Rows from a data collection

## start

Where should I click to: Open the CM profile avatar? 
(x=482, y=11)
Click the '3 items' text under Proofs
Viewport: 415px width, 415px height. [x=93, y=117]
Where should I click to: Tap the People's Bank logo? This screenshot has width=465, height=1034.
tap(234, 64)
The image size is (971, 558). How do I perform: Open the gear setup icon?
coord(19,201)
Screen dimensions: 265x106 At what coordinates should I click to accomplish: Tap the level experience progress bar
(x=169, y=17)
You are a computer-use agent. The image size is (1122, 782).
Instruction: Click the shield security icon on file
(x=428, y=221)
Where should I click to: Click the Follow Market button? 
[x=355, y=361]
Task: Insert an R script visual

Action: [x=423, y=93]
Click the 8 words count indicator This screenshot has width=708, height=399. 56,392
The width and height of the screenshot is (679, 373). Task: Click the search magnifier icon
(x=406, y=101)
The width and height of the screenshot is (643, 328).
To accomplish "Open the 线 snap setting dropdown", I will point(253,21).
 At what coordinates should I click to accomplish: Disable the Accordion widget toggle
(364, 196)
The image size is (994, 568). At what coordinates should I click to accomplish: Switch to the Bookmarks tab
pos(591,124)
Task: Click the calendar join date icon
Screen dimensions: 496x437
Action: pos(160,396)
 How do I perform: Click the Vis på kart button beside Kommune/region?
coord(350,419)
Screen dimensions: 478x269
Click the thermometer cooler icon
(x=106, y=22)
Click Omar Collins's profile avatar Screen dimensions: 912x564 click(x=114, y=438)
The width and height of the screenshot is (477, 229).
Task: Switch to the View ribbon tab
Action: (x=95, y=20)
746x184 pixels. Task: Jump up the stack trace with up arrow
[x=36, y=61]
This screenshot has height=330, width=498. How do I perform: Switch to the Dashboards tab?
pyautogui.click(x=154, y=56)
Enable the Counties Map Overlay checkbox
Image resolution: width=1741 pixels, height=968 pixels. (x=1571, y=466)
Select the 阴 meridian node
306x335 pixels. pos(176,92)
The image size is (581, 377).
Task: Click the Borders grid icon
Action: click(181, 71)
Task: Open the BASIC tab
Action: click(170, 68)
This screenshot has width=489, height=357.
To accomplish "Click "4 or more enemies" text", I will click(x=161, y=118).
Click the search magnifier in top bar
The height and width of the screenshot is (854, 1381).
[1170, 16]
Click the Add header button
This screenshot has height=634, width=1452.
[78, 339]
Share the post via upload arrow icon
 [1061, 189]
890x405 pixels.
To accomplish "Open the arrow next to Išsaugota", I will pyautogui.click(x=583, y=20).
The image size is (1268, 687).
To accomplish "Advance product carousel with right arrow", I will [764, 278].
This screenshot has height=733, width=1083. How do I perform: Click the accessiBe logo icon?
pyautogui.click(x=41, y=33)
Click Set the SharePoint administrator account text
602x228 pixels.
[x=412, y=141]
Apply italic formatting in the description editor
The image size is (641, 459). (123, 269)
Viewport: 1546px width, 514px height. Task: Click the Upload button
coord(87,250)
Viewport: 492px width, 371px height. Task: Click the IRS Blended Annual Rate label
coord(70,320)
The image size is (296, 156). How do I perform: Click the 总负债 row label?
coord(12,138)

## end

What needs to be done = Convert every row above into a JSON list of strings with one string per line, leaving out blank lines.

Answer to the exercise =
[
  "Where should I click to: Open the CM profile avatar? ",
  "(x=482, y=11)",
  "Click the '3 items' text under Proofs",
  "Viewport: 415px width, 415px height. [x=93, y=117]",
  "Where should I click to: Tap the People's Bank logo? This screenshot has width=465, height=1034.",
  "tap(234, 64)",
  "The image size is (971, 558). How do I perform: Open the gear setup icon?",
  "coord(19,201)",
  "Screen dimensions: 265x106 At what coordinates should I click to accomplish: Tap the level experience progress bar",
  "(x=169, y=17)",
  "You are a computer-use agent. The image size is (1122, 782).",
  "Instruction: Click the shield security icon on file",
  "(x=428, y=221)",
  "Where should I click to: Click the Follow Market button? ",
  "[x=355, y=361]",
  "Task: Insert an R script visual",
  "Action: [x=423, y=93]",
  "Click the 8 words count indicator This screenshot has width=708, height=399. 56,392",
  "The width and height of the screenshot is (679, 373). Task: Click the search magnifier icon",
  "(x=406, y=101)",
  "The width and height of the screenshot is (643, 328).",
  "To accomplish \"Open the 线 snap setting dropdown\", I will point(253,21).",
  " At what coordinates should I click to accomplish: Disable the Accordion widget toggle",
  "(364, 196)",
  "The image size is (994, 568). At what coordinates should I click to accomplish: Switch to the Bookmarks tab",
  "pos(591,124)",
  "Task: Click the calendar join date icon",
  "Screen dimensions: 496x437",
  "Action: pos(160,396)",
  " How do I perform: Click the Vis på kart button beside Kommune/region?",
  "coord(350,419)",
  "Screen dimensions: 478x269",
  "Click the thermometer cooler icon",
  "(x=106, y=22)",
  "Click Omar Collins's profile avatar Screen dimensions: 912x564 click(x=114, y=438)",
  "The width and height of the screenshot is (477, 229).",
  "Task: Switch to the View ribbon tab",
  "Action: (x=95, y=20)",
  "746x184 pixels. Task: Jump up the stack trace with up arrow",
  "[x=36, y=61]",
  "This screenshot has height=330, width=498. How do I perform: Switch to the Dashboards tab?",
  "pyautogui.click(x=154, y=56)",
  "Enable the Counties Map Overlay checkbox",
  "Image resolution: width=1741 pixels, height=968 pixels. (x=1571, y=466)",
  "Select the 阴 meridian node",
  "306x335 pixels. pos(176,92)",
  "The image size is (581, 377).",
  "Task: Click the Borders grid icon",
  "Action: click(181, 71)",
  "Task: Open the BASIC tab",
  "Action: click(170, 68)",
  "This screenshot has width=489, height=357.",
  "To accomplish \"Click \"4 or more enemies\" text\", I will click(x=161, y=118).",
  "Click the search magnifier in top bar",
  "The height and width of the screenshot is (854, 1381).",
  "[1170, 16]",
  "Click the Add header button",
  "This screenshot has height=634, width=1452.",
  "[78, 339]",
  "Share the post via upload arrow icon",
  " [1061, 189]",
  "890x405 pixels.",
  "To accomplish \"Open the arrow next to Išsaugota\", I will pyautogui.click(x=583, y=20).",
  "The image size is (1268, 687).",
  "To accomplish \"Advance product carousel with right arrow\", I will [764, 278].",
  "This screenshot has height=733, width=1083. How do I perform: Click the accessiBe logo icon?",
  "pyautogui.click(x=41, y=33)",
  "Click Set the SharePoint administrator account text",
  "602x228 pixels.",
  "[x=412, y=141]",
  "Apply italic formatting in the description editor",
  "The image size is (641, 459). (123, 269)",
  "Viewport: 1546px width, 514px height. Task: Click the Upload button",
  "coord(87,250)",
  "Viewport: 492px width, 371px height. Task: Click the IRS Blended Annual Rate label",
  "coord(70,320)",
  "The image size is (296, 156). How do I perform: Click the 总负债 row label?",
  "coord(12,138)"
]